Nevertheless, the IJ's apparent violations of procedural due process undermined the factual record before the BIA and infect the entire deportation proceeding. The due process clause of the fifth amendment guarantees fundamental fairness of deportation proceedings. See, e.g., Mohsseni Behbahani v. INS, 796 F.2d 249, 250-51 (9th Cir. 1986); Garcia-Jaramillo v. INS, 604 F.2d 1236, 1239 (9th Cir. 1979). The issue of the fundamental fairness of the BIA-stage of the deportation proceeding is put before us by two of Tao's claims. First, our review of the BIA's exercise of discretion necessarily overlaps to some extent with due process concerns in that it requires us to determine whether the BIA "heard, considered, and decided." See Villanueva-Franco, 802 F.2d at 330.

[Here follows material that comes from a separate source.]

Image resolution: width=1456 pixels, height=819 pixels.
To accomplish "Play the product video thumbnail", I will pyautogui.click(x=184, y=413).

Because we decide the appeal on this ground, we need not reach the second of Tao's claims over which we have jurisdiction: ineffective assistance of counsel. Were we to do so, the result and much of the analysis would be the same. In order to prevail on an ineffective assistance of counsel claim, which is grounded on the fifth rather than the sixth amendment, the alien must show that he was prejudiced by counsel's performance such that the fairness of the proceeding was undermined. See Mohsseni Behbahani, 796 F.2d at 251; Magallanes-Damian v. INS, 783 F.2d 931, 933 (9th Cir. 1986). Tao's counsel before the BIA apparently failed to realize that a remand to the IJ was needed to get evidence of Tao's favorable equities into the record. Such a remand could have been obtained by arguing that Tao was denied his right to counsel at the hearing by inadequate notice of the hearing and of available legal services. Moreover, Tao's supposed "waiver" of counsel at the hearing was highly ambiguous on its face, and would probably not stand in light of Castro-O'Ryan, 821 F.2d at 1420 (invalidating alien's waiver of counsel where alien was not apprised of available factual and legal arguments). Compare Ramirez v. INS, 550 F.2d 560, 565 & n. 3 (detailing IJ's careful inquiry into alien's waiver of counsel) with AR 49-50 (Tao's "waiver"). The prejudice resulting from the ineffectiveness of Tao's appellate counsel was the failure to secure a remand to the IJ to complete the factual record.